Es sind zwei wesentliche Produktionsschritte bei Plansee: feines Metallpulver wird gepresst und unter hohen Temperaturen gesintert. Jetzt investiert Plansee kräftig, um die Fertigung noch leistungsfähiger zu machen. Erster Spatenstich für das neue Gebäude war Mitte September.

Reinhard Wörle (Projektkoordination), Gerhard Sprenger (Bauleitung), Wolfgang Köck (Geschäftsführender Direktor Plansee SE), Karlheinz Wex (Vorstand Plansee Group), Ulrich Lausecker (Geschäftsführender Direktor Plansee SE), Franz Insam (Erdbau Specht), Nikolaus Reinfried (Projektleitung).

„Mit dem Neubau unserer Sinterei heben wir unsere Produktion auf ein neues Qualitätsniveau und sparen Energie und Material ein“, so Ulrich Lausecker, Geschäftsführender Direktor bei Plansee.

Der Neubau ist die Krönung jahrelanger Vorarbeiten. Neue Prozesse und Technologien wurden entwickelt und ausführlich in Versuchsanlagen getestet. Dabei legten die Ingenieure bei Plansee besonders Wert darauf, den Materialeinsatz zu reduzieren, die Werkstoffqualität zu steigern, Fehlerquellen durch Automatisierung zu reduzieren und so die Fertigung noch schneller und sicherer zu machen.

Großes Augenmerk galt auch der Energieeinsparung.

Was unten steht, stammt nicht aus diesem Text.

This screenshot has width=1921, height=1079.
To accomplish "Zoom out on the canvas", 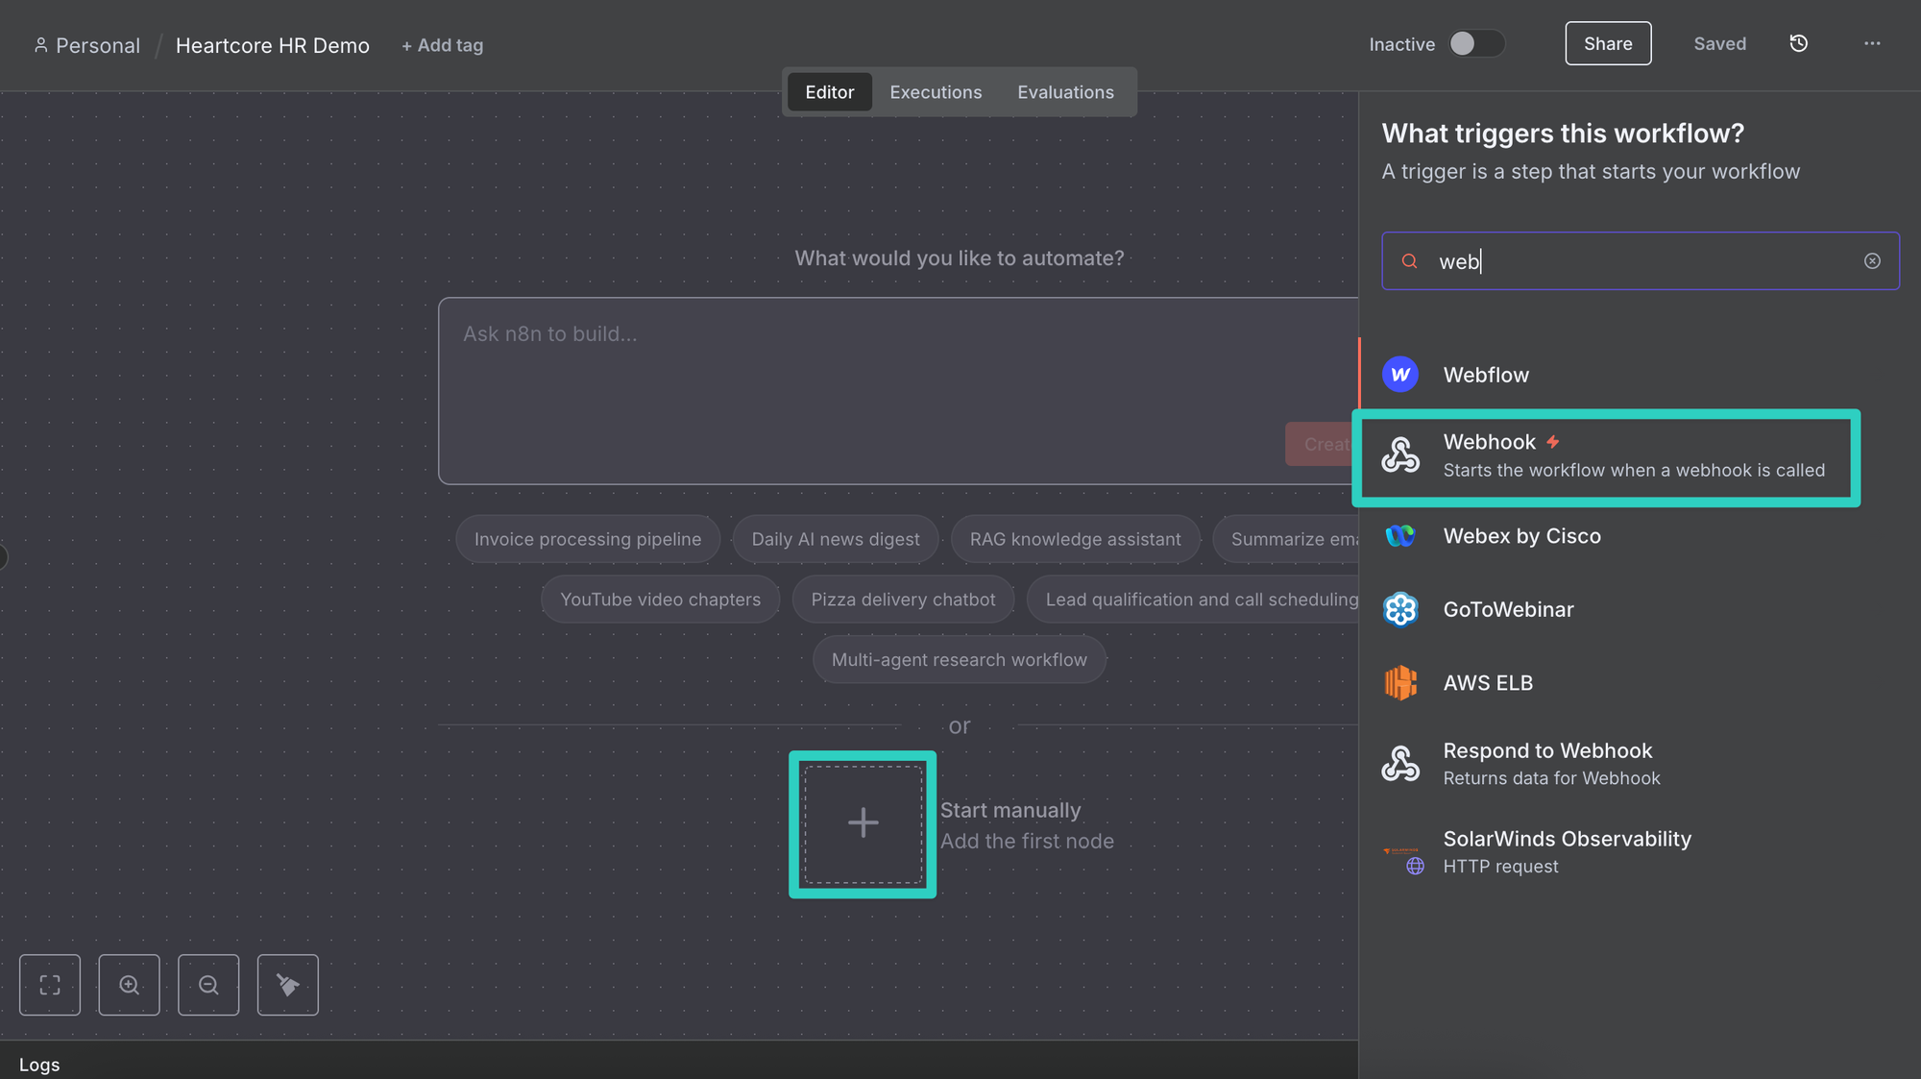I will [x=208, y=985].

Der in den Sinteranlagen eingesetzte Wasserstoff soll wiederverwertet werden und das Kühlwasser wird genutzt, um andere Teile des Werks zu heizen. Die in der Sinterei zu hochfesten Körpern „gebackenen“ Rund- und Flachprodukte aus Molybdän und Wolfram werden bei Plansee weiterverarbeitet zu Stäben, Drähten, Blechen und Bändern.

Plansee investiert einen deutlich zweistelligen Millionenbetrag in das neue Gebäude sowie alle dazugehörigen Anlagen und Technologie-Neuentwicklungen.